Jaxom asks “Will you do that for us, Sharra?” and her reply is “I would do anything for you, Jaxom, anything for you and Ruth!” Which doesn’t actually sound like she’s interested in Jaxom per se, but she is interested in Ruth, and Jaxom is the vehicle for that. Now, it’s entirely possible that Sharra has become affectionate for Jaxom during his recovery, but she’s been giving him a lot of signals that says she thought it was the fever talking and not him. I haven’t seen any change in her that hasn’t been filtered through Jaxom’s desire for her. To have it come to sex at this point seems to be a sign of narrative necessity and not any organic reason that has to do with Jaxom.
The closing line for the chapter is
They made love in the soft warm darkness, delighting in each other and fully responsive to the moment of ecstasy that came, totally aware that Ruth loved with them.

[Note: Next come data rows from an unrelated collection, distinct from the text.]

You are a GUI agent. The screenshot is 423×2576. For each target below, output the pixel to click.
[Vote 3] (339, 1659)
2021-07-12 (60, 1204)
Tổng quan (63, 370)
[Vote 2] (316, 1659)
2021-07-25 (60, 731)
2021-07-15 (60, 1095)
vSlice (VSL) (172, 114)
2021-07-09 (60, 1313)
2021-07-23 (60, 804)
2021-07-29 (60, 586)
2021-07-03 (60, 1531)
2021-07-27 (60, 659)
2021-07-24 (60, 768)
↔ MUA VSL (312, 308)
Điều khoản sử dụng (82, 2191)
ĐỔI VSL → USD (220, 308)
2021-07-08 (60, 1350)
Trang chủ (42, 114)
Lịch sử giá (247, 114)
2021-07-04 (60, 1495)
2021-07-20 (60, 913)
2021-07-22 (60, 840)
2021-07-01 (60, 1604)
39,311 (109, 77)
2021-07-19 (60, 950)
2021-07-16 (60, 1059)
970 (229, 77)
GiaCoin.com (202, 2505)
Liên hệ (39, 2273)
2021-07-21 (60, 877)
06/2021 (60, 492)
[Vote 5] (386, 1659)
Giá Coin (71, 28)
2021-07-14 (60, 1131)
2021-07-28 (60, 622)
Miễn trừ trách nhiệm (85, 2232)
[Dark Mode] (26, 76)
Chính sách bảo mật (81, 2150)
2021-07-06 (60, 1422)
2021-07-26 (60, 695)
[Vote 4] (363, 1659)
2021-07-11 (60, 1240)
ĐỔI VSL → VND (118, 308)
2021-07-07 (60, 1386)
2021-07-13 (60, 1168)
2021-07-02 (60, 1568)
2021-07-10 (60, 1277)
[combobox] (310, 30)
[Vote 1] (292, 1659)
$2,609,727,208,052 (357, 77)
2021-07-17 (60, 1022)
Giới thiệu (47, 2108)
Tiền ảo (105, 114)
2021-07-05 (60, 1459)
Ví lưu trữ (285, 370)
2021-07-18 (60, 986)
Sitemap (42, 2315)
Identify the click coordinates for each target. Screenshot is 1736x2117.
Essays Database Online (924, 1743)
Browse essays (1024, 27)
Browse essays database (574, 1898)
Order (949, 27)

Which still suggests that Ruth is the interesting thing in their mental threesome and not Jaxom. It would be nice to have more explicit confirmation of this from the text, otherwise it’s basically the narrative rewarding Jaxom for being creepy, possessive, and trying to control Sharra. Which, admittedly, is in character for the narrative, but is still a bad thing.
Now that I look at it, Ruth may, in fact, have a sex drive, but not one that wants to engage in mating flights and the physicality that goes along with it. He’d rather be engaged with the minds in the act than get physical. Being able to peer into Ruth’s head during this would be nice. Instead, all we get is everyone apparently has a good time.